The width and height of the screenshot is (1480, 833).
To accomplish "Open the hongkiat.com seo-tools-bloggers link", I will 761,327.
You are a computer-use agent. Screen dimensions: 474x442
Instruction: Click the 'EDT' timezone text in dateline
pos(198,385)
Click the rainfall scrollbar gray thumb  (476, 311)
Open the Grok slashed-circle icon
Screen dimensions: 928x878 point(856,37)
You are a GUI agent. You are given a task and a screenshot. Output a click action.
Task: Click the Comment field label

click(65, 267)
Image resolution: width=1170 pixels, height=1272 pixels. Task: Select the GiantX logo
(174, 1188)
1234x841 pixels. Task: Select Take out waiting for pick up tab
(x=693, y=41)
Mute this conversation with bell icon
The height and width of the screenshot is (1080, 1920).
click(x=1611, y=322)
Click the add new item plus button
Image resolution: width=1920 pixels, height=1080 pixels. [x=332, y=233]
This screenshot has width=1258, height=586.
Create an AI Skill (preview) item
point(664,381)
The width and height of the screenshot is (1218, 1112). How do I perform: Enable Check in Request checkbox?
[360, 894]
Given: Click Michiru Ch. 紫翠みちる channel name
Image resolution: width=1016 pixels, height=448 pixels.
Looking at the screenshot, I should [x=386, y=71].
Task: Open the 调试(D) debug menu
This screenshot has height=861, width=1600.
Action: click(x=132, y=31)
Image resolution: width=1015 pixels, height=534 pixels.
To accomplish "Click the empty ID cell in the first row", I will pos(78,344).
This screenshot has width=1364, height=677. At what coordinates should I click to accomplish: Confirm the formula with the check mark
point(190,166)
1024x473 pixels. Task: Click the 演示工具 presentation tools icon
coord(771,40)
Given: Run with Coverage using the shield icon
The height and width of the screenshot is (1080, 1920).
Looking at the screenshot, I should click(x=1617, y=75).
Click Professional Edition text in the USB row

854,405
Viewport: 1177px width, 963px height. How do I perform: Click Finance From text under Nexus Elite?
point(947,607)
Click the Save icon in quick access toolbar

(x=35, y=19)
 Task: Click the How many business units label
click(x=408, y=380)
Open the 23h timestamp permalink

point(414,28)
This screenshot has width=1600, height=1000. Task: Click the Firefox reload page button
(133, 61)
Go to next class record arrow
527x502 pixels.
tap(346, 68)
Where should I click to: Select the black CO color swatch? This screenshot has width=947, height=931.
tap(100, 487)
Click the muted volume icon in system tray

__What you are asked to do__
Lay out every line of the material above as a JSON list of strings, one string per line, skipping blank lines.

__Task solution__
[
  "The width and height of the screenshot is (1480, 833).",
  "To accomplish \"Open the hongkiat.com seo-tools-bloggers link\", I will 761,327.",
  "You are a computer-use agent. Screen dimensions: 474x442",
  "Instruction: Click the 'EDT' timezone text in dateline",
  "pos(198,385)",
  "Click the rainfall scrollbar gray thumb  (476, 311)",
  "Open the Grok slashed-circle icon",
  "Screen dimensions: 928x878 point(856,37)",
  "You are a GUI agent. You are given a task and a screenshot. Output a click action.",
  "Task: Click the Comment field label",
  "click(65, 267)",
  "Image resolution: width=1170 pixels, height=1272 pixels. Task: Select the GiantX logo",
  "(174, 1188)",
  "1234x841 pixels. Task: Select Take out waiting for pick up tab",
  "(x=693, y=41)",
  "Mute this conversation with bell icon",
  "The height and width of the screenshot is (1080, 1920).",
  "click(x=1611, y=322)",
  "Click the add new item plus button",
  "Image resolution: width=1920 pixels, height=1080 pixels. [x=332, y=233]",
  "This screenshot has width=1258, height=586.",
  "Create an AI Skill (preview) item",
  "point(664,381)",
  "The width and height of the screenshot is (1218, 1112). How do I perform: Enable Check in Request checkbox?",
  "[360, 894]",
  "Given: Click Michiru Ch. 紫翠みちる channel name",
  "Image resolution: width=1016 pixels, height=448 pixels.",
  "Looking at the screenshot, I should [x=386, y=71].",
  "Task: Open the 调试(D) debug menu",
  "This screenshot has height=861, width=1600.",
  "Action: click(x=132, y=31)",
  "Image resolution: width=1015 pixels, height=534 pixels.",
  "To accomplish \"Click the empty ID cell in the first row\", I will pos(78,344).",
  "This screenshot has width=1364, height=677. At what coordinates should I click to accomplish: Confirm the formula with the check mark",
  "point(190,166)",
  "1024x473 pixels. Task: Click the 演示工具 presentation tools icon",
  "coord(771,40)",
  "Given: Run with Coverage using the shield icon",
  "The height and width of the screenshot is (1080, 1920).",
  "Looking at the screenshot, I should click(x=1617, y=75).",
  "Click Professional Edition text in the USB row",
  "854,405",
  "Viewport: 1177px width, 963px height. How do I perform: Click Finance From text under Nexus Elite?",
  "point(947,607)",
  "Click the Save icon in quick access toolbar",
  "(x=35, y=19)",
  " Task: Click the How many business units label",
  "click(x=408, y=380)",
  "Open the 23h timestamp permalink",
  "point(414,28)",
  "This screenshot has width=1600, height=1000. Task: Click the Firefox reload page button",
  "(133, 61)",
  "Go to next class record arrow",
  "527x502 pixels.",
  "tap(346, 68)",
  "Where should I click to: Select the black CO color swatch? This screenshot has width=947, height=931.",
  "tap(100, 487)",
  "Click the muted volume icon in system tray"
]